- **REQUIREMENT**:
From the job posting below, list every Kubernetes platform it names in parentheses.

- **SUPPLIED TEXT**:
-- Begin --
Site Reliability Engineer | CloudRaft | Remote (India)
Job Description
About Us :
CloudRaft is a dynamic and innovative company focused on delivering cutting-edge cloud-native solutions. We thrive on collaboration, creativity, and excellence, aiming to provide top-tier services to our clients. We are looking for a talented and experienced Lead Architect to join our team immediately and help us scale our operations to new heights.
Role :
You have good understanding and professional work experience of running Kubernetes in on-prem and cloud (OpenShift, EKS, AKS and GKE).
You are comfortable in programmable infrastructure and can do programming in Golang or Python.
You are experienced in production grade CI/CD in tools such as Github Action, Argo CD and Gitlab and have explored advanced deployment strategies.
You can set up observability pipelines and backend using popular products like vector, fluentd, opentelemetry, prometheus, grafana etc.
-- End --
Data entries
-- Begin --
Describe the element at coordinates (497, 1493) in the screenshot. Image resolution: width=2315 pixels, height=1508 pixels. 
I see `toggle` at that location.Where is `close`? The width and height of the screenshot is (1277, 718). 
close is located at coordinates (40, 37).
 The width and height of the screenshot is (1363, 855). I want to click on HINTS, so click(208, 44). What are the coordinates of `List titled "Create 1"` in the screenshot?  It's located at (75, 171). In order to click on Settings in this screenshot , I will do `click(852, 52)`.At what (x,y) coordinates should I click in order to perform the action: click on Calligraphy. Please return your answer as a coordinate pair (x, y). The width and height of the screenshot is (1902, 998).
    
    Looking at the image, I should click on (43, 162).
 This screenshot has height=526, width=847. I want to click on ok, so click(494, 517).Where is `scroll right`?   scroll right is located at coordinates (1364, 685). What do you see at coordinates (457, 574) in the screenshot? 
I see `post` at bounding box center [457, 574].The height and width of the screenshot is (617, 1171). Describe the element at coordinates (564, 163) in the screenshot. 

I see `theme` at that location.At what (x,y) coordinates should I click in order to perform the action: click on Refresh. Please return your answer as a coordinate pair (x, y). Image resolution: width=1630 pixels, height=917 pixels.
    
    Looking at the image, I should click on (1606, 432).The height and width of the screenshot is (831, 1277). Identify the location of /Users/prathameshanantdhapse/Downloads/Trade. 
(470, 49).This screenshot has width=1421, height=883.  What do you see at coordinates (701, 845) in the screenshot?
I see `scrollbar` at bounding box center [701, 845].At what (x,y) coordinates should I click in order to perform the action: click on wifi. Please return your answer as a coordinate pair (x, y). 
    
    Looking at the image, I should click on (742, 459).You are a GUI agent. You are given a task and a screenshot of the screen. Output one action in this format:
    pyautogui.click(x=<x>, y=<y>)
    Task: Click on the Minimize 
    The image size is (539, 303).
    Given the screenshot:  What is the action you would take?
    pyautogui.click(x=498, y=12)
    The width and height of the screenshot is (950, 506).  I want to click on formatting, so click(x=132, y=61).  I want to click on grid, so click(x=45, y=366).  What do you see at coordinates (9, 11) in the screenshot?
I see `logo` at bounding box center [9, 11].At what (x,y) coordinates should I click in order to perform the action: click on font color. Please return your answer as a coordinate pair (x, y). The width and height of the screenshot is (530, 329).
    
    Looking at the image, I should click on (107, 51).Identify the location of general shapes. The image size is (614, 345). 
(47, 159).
-- End --
- **CORRECT ANSWER**:
OpenShift, EKS, AKS, GKE